Trusted data is the heart of trustworthy AI
COMMENTARY | AI systems are only as good as the data they are trained on -- that’s why a proper data management strategy is the key to success.
Amid the introduction of large-scale artificial intelligence implementation and initiatives across the federal government, NIST released a publication warning in January regarding privacy and security challenges arising from rapid AI deployment.
According to NIST, AI models are now facing several threats, including corrupted training data, security flaws, supply chain weaknesses and privacy breaches.
Unsecure data used to train AI models is at the heart of these emerging threats, which leads to poor outcomes and results that decision makers can’t act on. With these risks, it's vital that federal agencies have a data strategy that protects and safeguards sensitive information. Moving forward, investment in trusted data will be vital for the progress of AI in the public sector.

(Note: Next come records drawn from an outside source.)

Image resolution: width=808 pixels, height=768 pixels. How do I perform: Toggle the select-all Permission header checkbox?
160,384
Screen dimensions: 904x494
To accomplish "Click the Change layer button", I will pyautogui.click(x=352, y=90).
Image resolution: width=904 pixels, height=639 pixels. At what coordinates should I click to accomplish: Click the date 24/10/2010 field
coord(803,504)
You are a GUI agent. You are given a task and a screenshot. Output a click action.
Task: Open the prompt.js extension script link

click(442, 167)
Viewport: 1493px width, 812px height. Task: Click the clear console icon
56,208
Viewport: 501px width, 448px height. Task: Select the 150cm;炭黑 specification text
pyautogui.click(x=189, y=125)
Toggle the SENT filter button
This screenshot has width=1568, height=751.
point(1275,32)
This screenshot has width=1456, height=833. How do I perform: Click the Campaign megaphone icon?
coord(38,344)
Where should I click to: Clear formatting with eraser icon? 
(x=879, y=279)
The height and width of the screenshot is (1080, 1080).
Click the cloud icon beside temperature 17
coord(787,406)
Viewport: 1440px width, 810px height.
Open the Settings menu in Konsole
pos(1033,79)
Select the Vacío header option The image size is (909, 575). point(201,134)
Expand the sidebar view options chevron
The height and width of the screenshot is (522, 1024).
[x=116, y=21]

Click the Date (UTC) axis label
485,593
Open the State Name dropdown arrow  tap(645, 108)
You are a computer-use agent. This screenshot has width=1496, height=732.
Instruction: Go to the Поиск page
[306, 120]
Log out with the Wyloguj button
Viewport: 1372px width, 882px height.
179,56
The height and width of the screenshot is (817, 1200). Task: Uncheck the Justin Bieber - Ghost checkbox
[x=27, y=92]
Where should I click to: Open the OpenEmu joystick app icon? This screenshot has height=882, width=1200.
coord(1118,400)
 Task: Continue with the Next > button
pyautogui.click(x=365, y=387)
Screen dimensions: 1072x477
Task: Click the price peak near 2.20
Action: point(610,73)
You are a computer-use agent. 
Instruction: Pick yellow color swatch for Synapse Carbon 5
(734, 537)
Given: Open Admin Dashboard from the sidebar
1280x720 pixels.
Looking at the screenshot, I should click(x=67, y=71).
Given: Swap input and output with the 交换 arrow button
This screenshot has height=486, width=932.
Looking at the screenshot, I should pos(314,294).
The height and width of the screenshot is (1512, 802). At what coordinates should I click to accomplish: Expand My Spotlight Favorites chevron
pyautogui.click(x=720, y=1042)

Security, governance, and trusted data
Trustworthiness and reliability of AI solutions requires a holistic approach that addresses the key areas of security and governance of attributable data. A breach or compromised AI systems can have severe consequences, impacting sensitive citizen data or even disrupting critical government services.
Beyond prioritizing robust security mechanisms around AI solutions, AI systems must operate within a framework that promotes ethical practices, transparency, and accountability. The federal government is working on establishing clear guidelines and regulations surrounding the use of AI, ensuring that algorithms are fair, unbiased, and respectful of privacy rights, including the recent executive order on the Safe, Secure, and Trustworthy Development and Use of AI.
At the heart of these initiatives is the establishment of trustworthy and secure AI systems, but trusted data is at the heart of any trusted AI solution. AI systems are only as good as the data they are trained on – that’s why a proper data management strategy is the key to success.
Creating a proper data management strategy
Functional AI relies on clean, secure data. Secure data can be accomplished by the use of open data lake houses, which facilitate data literacy and data-driven operations by enhancing trust in data through governance.
Open data lakehouses are centralized repositories that allow for the storing and distribution of data. They increase flexibility to expand AI and analytics while making data more accessible, providing self-service analytics, ensuring data quality and simplifying data security. Data lakehouses also provide end-to-end management and control capabilities throughout the data lifecycle.
AI requires detailed knowledge of the applicable data necessary to support complex analyses, and the government needs to know where the essential data is located and stored in order to move forward, whether it be on-premise, off-premise or in the cloud. Knowing where and how your data is stored is key to mission success.
Data is the foundation of any AI solution. In order to properly support agency missions, the vector databases and language models require trusted data that can be utilized appropriately. If the data can’t be trusted then AI can’t progress to provide trustworthy, actionable results. Amid rising security threats to AI models, it’s important for federal agencies to maintain data integrity, privacy, and compliance with regulatory requirements.
Open data initiatives and data lakehouses provide the government with the means to consolidate and securely manage their data assets. These approaches will ensure its availability for AI applications while maintaining privacy and compliance. Although agencies are receiving an abundance of recommendations and guidance around AI implementation, much of this can be simplified to the key principle of any trustworthy AI solution – and that is trusted data.
Editor's note: This article was updated on March 1, 2024.